Rabu, 9 April 2025 10:53:12 WIB
Komentar CMG: Tiongkok Tanggapi Intimidasi Tarif AS dengan Strategi yang Jelas
Ekonomi
Eko Satrio Wibowo

Tangkapan Layar Komentar The Real Point (CMG)
Beijing, Radio Bharata Online - Tiongkok menanggapi tarif "intimidasi" Amerika Serikat dengan strategi yang jelas dan langkah tegas untuk melindungi hak dan kepentingan sahnya, demikian komentar The Real Point pada hari Selasa (8/4).
Versi bahasa Indonesia yang telah disunting dari komentar tersebut adalah sebagai berikut:
Amerika Serikat pada hari Senin (7/4) mengancam akan menaikkan tarif terhadap Tiongkok, agar dunia dapat melihat dengan jelas sifat dan tujuan pemerasan dan ancaman yang terang-terangan.
AS mengancam akan mengenakan tarif tambahan sebesar 50 persen terhadap impor Tiongkok mulai hari Rabu (9/4) jika Tiongkok tidak menurunkan tarif balasan sebesar 34 persen terhadap impor Amerika paling lambat hari Selasa (8/4).
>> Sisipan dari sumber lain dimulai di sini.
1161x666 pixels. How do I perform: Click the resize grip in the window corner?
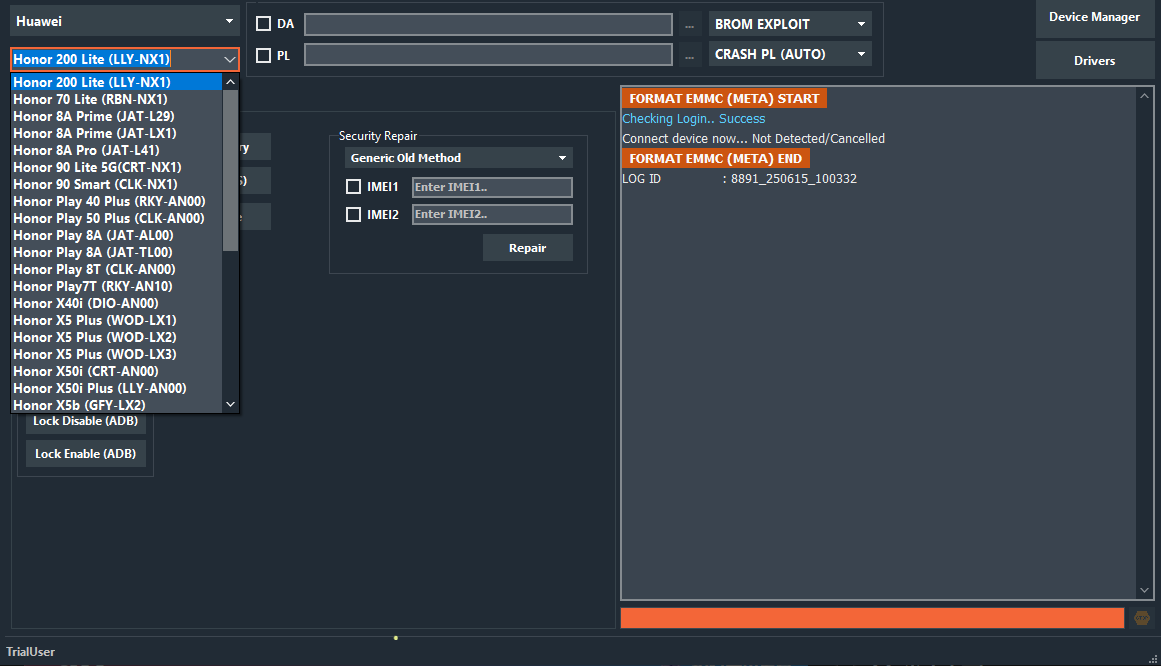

Faktanya jelas: AS mengancam Tiongkok dengan tarif tinggi terlebih dahulu, dan Tiongkok mengambil tindakan balasan yang sah kemudian dengan tujuan untuk membawa AS kembali ke jalur yang benar dalam sistem perdagangan multilateral.
AS terus melakukan kesalahannya, dengan berupaya memberikan tekanan dan memeras Tiongkok. Tentu saja, ini adalah kesalahan lain—Tiongkok telah memperjelas bahwa mereka akan berjuang sampai akhir jika pihak AS bersikeras menempuh jalan yang salah.
Li Haidong, seorang profesor di Universitas Urusan Luar Negeri Tiongkok, mengatakan ada beberapa motif di balik peningkatan taktik pemerasan AS terhadap Tiongkok.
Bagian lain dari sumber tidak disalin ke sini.